Dias atrás, Bill Gates, fundador da Microsoft,
previu que a robotização da economia eliminará milhões
de postos de trabalho, sobretudo nos países
desenvolvidos, nos próximos 20 anos. Máquinas, segundo
ele, tomarão lugar de garçons, motoristas e enfermeiros
— um movimento rápido, que gerará pressões sociais e que
vem sendo negligenciado pela maioria dos governos.
Hoje, mesmo nas nações mais ricas, esses garçons,
motoristas e enfermeiros não estão preparados para
assumir novas funções, em outros setores da nova
economia. O conselho dado pelo homem mais rico do mundo
para superar essa fase: congelar o salário mínimo e
eliminar encargos trabalhistas, de forma que a
contratação de humanos se mantenha mais atraente do que
a introdução de novidades tecnológicas.
Pegou mal para Gates, sobretudo em um momento em
que o aumento da desigualdade de renda entre os mais
ricos e os mais pobres provoca polêmica em sociedades
como a americana.
É uma situação que deve se agravar daqui para a
frente — e uma parcela da “culpa” é da máquina. Os
trabalhadores menos qualificados da Inglaterra
pós-Revolução Industrial viveram um período de grande
desconforto e privação durante um século, de 1750 a
1850. A ameaça do desemprego e o aumento momentâneo da
desigualdade deram origem aos luditas, grupos de
operários cuja reação à mudança era a vandalização das
fábricas.
Uma reação compreensível, mas absolutamente vã.

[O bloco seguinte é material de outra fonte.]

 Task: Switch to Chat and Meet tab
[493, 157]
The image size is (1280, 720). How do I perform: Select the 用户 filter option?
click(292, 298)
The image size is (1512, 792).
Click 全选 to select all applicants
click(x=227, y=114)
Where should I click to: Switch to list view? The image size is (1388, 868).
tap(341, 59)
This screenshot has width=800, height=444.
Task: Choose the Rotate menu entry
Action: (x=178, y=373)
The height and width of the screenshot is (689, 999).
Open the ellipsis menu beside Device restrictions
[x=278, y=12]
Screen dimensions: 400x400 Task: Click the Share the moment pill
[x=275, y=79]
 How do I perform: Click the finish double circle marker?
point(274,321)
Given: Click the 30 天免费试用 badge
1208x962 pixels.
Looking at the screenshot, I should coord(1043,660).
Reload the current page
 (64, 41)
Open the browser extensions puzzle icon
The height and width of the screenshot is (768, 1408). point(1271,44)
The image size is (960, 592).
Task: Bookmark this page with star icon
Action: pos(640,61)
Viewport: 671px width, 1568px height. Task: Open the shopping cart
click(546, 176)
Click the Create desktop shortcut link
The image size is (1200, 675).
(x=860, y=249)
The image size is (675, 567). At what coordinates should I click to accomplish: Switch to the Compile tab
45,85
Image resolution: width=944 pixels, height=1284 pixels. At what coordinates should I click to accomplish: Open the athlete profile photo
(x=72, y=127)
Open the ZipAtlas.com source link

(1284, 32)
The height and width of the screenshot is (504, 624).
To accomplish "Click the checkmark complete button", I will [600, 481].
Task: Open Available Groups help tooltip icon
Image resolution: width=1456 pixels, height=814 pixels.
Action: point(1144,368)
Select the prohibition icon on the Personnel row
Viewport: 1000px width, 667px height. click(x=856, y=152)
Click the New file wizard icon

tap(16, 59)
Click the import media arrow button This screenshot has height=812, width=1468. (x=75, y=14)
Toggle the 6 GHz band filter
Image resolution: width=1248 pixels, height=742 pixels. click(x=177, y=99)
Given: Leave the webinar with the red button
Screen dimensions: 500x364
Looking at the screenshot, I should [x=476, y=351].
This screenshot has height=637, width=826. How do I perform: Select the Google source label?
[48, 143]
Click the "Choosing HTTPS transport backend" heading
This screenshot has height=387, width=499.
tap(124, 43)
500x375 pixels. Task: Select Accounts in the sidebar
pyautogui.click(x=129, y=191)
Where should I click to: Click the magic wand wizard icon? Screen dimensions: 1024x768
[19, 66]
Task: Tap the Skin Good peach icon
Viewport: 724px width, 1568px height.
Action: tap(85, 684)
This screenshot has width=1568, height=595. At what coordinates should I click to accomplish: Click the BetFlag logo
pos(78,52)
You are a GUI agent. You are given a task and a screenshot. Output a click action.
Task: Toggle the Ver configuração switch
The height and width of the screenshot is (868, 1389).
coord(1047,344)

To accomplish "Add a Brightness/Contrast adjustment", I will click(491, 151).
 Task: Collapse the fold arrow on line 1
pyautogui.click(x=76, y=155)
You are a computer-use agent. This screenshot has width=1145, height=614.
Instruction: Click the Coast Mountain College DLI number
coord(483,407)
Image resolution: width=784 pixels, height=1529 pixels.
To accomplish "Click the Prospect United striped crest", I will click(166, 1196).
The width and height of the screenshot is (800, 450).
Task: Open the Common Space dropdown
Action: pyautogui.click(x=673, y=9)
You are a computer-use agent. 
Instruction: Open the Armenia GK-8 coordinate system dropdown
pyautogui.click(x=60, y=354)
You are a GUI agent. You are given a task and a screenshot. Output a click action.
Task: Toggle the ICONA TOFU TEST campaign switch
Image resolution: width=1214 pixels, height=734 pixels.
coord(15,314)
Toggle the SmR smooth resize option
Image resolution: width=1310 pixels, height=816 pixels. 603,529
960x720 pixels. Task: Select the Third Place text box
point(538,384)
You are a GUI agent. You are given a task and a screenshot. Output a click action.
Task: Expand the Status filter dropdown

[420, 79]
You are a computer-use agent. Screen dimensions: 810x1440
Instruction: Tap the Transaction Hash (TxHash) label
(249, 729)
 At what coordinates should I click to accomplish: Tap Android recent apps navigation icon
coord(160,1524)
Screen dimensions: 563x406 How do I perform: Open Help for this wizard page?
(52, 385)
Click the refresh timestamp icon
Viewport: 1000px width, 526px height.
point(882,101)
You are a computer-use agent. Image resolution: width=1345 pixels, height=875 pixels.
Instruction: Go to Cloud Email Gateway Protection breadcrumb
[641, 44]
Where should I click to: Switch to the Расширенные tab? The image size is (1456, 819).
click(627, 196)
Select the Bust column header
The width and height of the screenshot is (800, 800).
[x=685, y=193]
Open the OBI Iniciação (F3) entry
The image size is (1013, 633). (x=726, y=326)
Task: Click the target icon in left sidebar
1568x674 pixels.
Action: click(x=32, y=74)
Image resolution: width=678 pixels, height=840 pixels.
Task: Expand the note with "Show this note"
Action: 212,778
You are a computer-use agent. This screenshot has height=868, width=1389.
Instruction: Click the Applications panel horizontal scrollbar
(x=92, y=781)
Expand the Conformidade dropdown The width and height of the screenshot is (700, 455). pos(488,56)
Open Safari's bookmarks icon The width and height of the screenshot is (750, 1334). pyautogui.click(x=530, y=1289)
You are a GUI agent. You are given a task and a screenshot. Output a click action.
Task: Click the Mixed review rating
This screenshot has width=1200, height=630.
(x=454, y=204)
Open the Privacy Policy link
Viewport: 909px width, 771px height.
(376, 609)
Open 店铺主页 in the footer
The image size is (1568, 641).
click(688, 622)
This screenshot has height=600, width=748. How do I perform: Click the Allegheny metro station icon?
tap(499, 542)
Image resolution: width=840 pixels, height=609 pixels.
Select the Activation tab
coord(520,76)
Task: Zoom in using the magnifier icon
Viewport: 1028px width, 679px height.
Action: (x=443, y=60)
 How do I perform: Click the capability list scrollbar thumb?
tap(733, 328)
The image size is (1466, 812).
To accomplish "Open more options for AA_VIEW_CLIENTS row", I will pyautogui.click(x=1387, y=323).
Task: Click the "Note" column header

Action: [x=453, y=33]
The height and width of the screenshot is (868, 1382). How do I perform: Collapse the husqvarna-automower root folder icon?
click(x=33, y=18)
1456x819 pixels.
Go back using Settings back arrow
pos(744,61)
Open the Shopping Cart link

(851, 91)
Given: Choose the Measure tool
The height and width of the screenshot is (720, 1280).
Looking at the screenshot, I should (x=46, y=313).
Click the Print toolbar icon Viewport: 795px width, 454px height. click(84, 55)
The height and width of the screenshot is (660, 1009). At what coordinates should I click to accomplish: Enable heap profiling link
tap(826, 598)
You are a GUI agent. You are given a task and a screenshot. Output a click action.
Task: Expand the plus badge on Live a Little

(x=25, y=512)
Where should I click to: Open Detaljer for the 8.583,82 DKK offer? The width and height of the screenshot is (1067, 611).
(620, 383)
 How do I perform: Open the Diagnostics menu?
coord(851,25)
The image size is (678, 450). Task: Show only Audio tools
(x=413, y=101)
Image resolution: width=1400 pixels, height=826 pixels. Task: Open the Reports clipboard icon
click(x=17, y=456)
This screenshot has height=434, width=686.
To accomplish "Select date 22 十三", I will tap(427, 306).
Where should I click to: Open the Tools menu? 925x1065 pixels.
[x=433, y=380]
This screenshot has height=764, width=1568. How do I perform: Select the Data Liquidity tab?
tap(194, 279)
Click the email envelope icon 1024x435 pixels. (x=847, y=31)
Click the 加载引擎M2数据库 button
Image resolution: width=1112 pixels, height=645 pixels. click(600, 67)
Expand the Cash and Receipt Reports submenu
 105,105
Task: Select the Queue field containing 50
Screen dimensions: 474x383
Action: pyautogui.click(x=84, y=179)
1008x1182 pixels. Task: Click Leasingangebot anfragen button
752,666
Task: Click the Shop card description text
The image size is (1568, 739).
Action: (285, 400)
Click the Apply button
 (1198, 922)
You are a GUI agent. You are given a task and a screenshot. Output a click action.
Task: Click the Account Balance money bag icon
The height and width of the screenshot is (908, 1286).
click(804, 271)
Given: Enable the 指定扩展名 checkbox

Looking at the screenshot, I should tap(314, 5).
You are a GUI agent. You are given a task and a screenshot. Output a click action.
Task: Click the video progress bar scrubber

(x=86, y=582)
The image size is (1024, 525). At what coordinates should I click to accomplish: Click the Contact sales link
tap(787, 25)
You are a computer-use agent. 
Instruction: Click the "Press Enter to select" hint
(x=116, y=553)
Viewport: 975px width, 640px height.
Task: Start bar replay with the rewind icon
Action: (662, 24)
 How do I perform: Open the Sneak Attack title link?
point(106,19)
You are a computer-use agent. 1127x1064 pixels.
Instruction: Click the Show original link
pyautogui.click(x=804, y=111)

Foi apenas no fim do século 19 que o brutal aumento de
produtividade causado pela adoção de novas tecnologias
de produção surtiu efeito sobre os salários. O mundo
ficou melhor para a maioria. Agora deve ficar pior para
os que escolheram ou foram obrigados a escolher
profissões condenadas à obsolescência.
É gente como os operários da americana Pilgrim’s
Pride, processadora de carne de frango controlada pelos
brasileiros da JBS. A tarefa de alguns deles era cortar
as peças em pedaços cada vez menores e mais uniformes.
Hoje, uma máquina de 1,3 milhão de dólares faz esse
trabalho, com precisão muito superior à de qualquer
humano.
Nos últimos quatro anos, a Pilgrim’s Pride
eliminou 5 500 empregos nos Estados Unidos — o
equivalente a 15% de sua força de trabalho no país. Em
2010, a empresa enfrentava um processo de recuperação
judicial. No ano passado, o lucro foi de mais de meio
bilhão de dólares.
É provável que o futuro não conheça cortadores de
frango. É provável também que, para as próximas
gerações, profissões como piloto de avião, soldado e
guarda de trânsito façam companhia aos datilógrafos e
operadores de telégrafo de um passado não muito
distante.
Um estudo publicado em 2013 pelos pesquisadores
Carl Benedikt Frey e Michael Osborne, da Universidade de
Oxford, defende que 47% dos empregos de hoje poderão ser
automatizados nas próximas duas décadas. O furacão pega
primeiro operadores de telemarketing, auditores,
vendedores e corretores de imóveis. Logo depois, atinge
economistas, bombeiros, engenheiros químicos, editores —
profissionais que poderão ser substituídos por
algoritmos.
Quebrar os computadores ou rejeitar o avanço
tecnológico é tão inútil e ridículo quanto entrar em
fábricas para destruir máquinas. Mas é ingênuo acreditar
que esse processo de destruição criadora não vá gerar
fortes tensões sociais nos próximos anos. Um futuro
muito melhor não serve de consolo para quem vai viver um
presente de privações.
O remédio, assim como aconteceu no pós-Revolução
Industrial, está na radical mudança do sistema
educacional. Nossas escolas terão de preparar, desde já,
cidadãos e profissionais que se adaptem a essa economia
nascente. Gente de pouca qualificação não será poupada.
Trabalhadores criativos e de pensamento crítico serão
cada vez mais valorizados.
Nenhum país parece realmente preparado para isso.
Certamente, o Brasil, que gera cada vez mais empregos na
base da pirâmide de qualificação, achatando sua
produtividade, olha para trás. Péssima escolha. O
furacão da mudança pode demorar um pouco mais para
chegar até aqui. Mas é certo que ele virá.
Artigo de autoria de Cláudia Vassallo, jornalista
e superintendente da Unidade Exame da Editora Abril,
publicado na edição 1062 da revista Exame.